→ **EXERCISE MATERIAL**:
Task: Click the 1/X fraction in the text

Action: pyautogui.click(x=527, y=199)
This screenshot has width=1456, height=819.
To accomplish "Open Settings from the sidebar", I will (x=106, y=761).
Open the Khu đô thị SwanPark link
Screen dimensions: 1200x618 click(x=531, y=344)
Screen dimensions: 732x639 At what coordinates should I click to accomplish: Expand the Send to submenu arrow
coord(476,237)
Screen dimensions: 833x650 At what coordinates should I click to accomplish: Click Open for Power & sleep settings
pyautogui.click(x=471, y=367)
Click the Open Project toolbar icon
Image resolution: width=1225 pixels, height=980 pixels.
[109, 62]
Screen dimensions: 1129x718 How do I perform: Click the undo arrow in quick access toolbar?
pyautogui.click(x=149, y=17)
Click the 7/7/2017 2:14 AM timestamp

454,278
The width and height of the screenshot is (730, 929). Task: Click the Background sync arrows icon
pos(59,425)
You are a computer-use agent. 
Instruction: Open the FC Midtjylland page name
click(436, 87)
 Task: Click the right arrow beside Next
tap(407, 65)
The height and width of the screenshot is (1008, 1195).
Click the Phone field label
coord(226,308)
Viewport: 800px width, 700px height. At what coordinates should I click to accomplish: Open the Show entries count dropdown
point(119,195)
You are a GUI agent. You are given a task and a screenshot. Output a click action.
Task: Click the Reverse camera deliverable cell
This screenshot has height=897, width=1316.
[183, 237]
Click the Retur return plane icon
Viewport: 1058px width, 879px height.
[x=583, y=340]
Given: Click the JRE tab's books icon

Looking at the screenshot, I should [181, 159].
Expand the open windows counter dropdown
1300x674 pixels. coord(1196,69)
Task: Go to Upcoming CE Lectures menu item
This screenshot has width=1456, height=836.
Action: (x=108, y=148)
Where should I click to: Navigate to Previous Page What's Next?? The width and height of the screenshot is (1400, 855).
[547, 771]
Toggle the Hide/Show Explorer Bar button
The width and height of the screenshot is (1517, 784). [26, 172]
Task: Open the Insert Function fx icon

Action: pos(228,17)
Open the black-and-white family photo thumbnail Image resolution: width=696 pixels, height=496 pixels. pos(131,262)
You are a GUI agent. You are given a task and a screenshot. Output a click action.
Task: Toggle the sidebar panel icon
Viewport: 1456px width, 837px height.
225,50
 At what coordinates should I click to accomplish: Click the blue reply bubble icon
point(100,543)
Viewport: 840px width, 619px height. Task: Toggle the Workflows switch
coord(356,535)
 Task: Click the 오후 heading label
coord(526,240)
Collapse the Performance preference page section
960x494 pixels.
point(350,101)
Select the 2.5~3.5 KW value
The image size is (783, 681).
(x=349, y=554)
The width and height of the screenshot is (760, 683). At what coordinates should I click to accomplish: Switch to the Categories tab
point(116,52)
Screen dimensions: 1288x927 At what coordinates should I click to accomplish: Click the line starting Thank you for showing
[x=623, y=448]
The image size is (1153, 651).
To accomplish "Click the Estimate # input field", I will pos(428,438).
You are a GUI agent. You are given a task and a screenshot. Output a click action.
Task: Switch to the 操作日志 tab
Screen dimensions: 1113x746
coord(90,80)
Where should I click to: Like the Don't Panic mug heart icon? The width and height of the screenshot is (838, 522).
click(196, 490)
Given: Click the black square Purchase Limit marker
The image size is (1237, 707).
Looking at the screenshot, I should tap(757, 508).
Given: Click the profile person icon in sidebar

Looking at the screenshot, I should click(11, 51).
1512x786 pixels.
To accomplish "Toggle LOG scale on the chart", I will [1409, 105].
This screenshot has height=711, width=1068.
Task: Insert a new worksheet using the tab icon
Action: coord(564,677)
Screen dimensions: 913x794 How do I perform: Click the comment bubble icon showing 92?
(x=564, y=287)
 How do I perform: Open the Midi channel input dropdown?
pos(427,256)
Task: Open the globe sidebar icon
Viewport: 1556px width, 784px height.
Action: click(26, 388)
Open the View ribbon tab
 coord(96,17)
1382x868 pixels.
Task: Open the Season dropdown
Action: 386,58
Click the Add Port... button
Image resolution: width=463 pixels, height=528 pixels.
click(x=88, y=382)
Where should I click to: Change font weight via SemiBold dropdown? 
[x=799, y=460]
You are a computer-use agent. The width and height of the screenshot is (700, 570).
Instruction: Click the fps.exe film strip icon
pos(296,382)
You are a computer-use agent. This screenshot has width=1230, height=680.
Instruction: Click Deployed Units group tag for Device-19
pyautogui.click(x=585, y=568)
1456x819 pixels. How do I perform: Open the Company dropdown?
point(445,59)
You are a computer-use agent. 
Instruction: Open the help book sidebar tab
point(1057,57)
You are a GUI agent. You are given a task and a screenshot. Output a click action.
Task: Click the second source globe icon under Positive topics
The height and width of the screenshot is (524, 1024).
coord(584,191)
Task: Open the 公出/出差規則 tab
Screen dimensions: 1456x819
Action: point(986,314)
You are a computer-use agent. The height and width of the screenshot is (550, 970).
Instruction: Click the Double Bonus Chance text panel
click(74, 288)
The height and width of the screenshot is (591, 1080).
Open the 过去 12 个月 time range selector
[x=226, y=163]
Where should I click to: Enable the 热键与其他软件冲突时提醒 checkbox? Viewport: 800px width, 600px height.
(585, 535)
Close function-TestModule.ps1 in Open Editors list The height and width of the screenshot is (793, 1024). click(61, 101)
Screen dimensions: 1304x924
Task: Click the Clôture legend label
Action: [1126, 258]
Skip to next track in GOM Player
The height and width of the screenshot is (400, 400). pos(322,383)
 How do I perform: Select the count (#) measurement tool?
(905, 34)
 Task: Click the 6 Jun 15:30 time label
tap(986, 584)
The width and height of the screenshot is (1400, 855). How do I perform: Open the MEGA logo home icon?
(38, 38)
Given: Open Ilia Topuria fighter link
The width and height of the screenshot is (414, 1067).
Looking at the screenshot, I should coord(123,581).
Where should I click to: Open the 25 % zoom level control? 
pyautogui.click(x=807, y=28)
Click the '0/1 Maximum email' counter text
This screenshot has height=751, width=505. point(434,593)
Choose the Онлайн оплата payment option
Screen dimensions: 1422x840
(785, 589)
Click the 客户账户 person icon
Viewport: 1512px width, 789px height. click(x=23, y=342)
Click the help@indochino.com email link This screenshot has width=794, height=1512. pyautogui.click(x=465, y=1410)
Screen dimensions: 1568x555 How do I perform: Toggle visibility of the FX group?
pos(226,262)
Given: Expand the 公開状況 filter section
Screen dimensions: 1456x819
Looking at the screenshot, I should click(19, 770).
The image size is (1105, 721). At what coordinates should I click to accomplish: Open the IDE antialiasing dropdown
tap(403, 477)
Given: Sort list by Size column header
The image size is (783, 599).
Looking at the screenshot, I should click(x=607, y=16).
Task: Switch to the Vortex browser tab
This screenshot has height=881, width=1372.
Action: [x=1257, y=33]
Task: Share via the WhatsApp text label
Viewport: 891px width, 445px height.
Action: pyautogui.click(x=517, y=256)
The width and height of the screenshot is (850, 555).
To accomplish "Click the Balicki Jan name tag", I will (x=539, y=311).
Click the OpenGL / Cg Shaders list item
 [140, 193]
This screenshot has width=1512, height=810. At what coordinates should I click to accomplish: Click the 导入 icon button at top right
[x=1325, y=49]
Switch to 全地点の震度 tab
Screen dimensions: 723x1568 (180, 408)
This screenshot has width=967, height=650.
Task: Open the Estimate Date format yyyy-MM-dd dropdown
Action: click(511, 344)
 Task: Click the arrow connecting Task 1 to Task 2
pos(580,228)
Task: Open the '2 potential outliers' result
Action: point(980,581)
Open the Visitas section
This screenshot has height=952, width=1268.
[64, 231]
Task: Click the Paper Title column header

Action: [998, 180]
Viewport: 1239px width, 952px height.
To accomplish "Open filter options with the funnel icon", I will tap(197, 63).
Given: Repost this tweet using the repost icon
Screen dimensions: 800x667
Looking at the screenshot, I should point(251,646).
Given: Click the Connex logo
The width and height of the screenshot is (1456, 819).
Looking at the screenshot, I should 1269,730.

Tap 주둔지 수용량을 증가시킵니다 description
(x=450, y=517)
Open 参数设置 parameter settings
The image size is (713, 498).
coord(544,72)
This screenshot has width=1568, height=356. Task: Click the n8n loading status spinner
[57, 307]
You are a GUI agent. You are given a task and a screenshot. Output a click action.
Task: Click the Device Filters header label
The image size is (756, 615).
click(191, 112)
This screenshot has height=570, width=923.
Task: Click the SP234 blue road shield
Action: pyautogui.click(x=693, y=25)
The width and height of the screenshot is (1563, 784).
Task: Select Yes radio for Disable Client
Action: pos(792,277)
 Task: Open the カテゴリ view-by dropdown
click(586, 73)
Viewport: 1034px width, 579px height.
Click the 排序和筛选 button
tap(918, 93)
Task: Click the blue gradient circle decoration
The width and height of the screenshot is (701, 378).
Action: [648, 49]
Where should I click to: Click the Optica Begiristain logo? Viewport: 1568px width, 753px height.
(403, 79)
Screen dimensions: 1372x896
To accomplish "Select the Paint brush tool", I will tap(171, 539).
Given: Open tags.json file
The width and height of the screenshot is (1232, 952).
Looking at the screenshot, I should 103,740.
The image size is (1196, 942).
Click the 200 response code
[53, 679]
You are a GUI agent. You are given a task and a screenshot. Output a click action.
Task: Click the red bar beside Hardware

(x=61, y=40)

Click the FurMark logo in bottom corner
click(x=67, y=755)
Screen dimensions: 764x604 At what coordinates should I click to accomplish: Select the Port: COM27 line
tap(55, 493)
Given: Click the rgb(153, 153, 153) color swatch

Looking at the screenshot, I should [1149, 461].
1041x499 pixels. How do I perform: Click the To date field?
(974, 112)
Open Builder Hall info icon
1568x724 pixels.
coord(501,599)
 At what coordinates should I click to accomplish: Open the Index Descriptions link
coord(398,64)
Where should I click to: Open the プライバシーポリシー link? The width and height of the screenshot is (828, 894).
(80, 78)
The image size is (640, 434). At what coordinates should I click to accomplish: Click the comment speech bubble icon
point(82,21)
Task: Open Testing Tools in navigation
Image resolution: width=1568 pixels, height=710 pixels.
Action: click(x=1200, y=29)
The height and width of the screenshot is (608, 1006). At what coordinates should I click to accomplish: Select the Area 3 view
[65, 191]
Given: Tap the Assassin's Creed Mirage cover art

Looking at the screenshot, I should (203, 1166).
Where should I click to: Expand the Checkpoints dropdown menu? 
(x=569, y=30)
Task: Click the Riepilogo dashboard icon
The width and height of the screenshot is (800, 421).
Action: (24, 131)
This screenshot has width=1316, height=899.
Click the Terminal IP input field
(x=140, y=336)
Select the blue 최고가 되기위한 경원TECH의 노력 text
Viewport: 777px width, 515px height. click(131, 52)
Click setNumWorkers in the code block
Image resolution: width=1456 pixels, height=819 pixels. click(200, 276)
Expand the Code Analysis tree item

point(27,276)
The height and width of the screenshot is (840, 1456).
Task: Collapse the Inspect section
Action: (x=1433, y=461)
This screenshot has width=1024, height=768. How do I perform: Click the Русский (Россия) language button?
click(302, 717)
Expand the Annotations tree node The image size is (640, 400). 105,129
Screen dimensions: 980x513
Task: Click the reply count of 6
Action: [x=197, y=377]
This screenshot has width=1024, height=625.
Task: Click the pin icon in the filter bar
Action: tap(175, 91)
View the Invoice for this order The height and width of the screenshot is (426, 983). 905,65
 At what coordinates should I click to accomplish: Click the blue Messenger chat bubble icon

→ **THE TASK**:
Can you copy out the entries verbatim, covering the stretch from the line containing "Screen dimensions: 1288x927" through the line containing "pyautogui.click(x=585, y=568)"?

→ **RESULT**:
Screen dimensions: 1288x927 At what coordinates should I click to accomplish: Click the line starting Thank you for showing
[x=623, y=448]
The image size is (1153, 651).
To accomplish "Click the Estimate # input field", I will pos(428,438).
You are a GUI agent. You are given a task and a screenshot. Output a click action.
Task: Switch to the 操作日志 tab
Screen dimensions: 1113x746
coord(90,80)
Where should I click to: Like the Don't Panic mug heart icon? The width and height of the screenshot is (838, 522).
click(196, 490)
Given: Click the black square Purchase Limit marker
The image size is (1237, 707).
Looking at the screenshot, I should tap(757, 508).
Given: Click the profile person icon in sidebar

Looking at the screenshot, I should click(11, 51).
1512x786 pixels.
To accomplish "Toggle LOG scale on the chart", I will [1409, 105].
This screenshot has height=711, width=1068.
Task: Insert a new worksheet using the tab icon
Action: coord(564,677)
Screen dimensions: 913x794 How do I perform: Click the comment bubble icon showing 92?
(x=564, y=287)
 How do I perform: Open the Midi channel input dropdown?
pos(427,256)
Task: Open the globe sidebar icon
Viewport: 1556px width, 784px height.
Action: click(26, 388)
Open the View ribbon tab
 coord(96,17)
1382x868 pixels.
Task: Open the Season dropdown
Action: 386,58
Click the Add Port... button
Image resolution: width=463 pixels, height=528 pixels.
click(x=88, y=382)
Where should I click to: Change font weight via SemiBold dropdown? 
[x=799, y=460]
You are a computer-use agent. The width and height of the screenshot is (700, 570).
Instruction: Click the fps.exe film strip icon
pos(296,382)
You are a computer-use agent. This screenshot has width=1230, height=680.
Instruction: Click Deployed Units group tag for Device-19
pyautogui.click(x=585, y=568)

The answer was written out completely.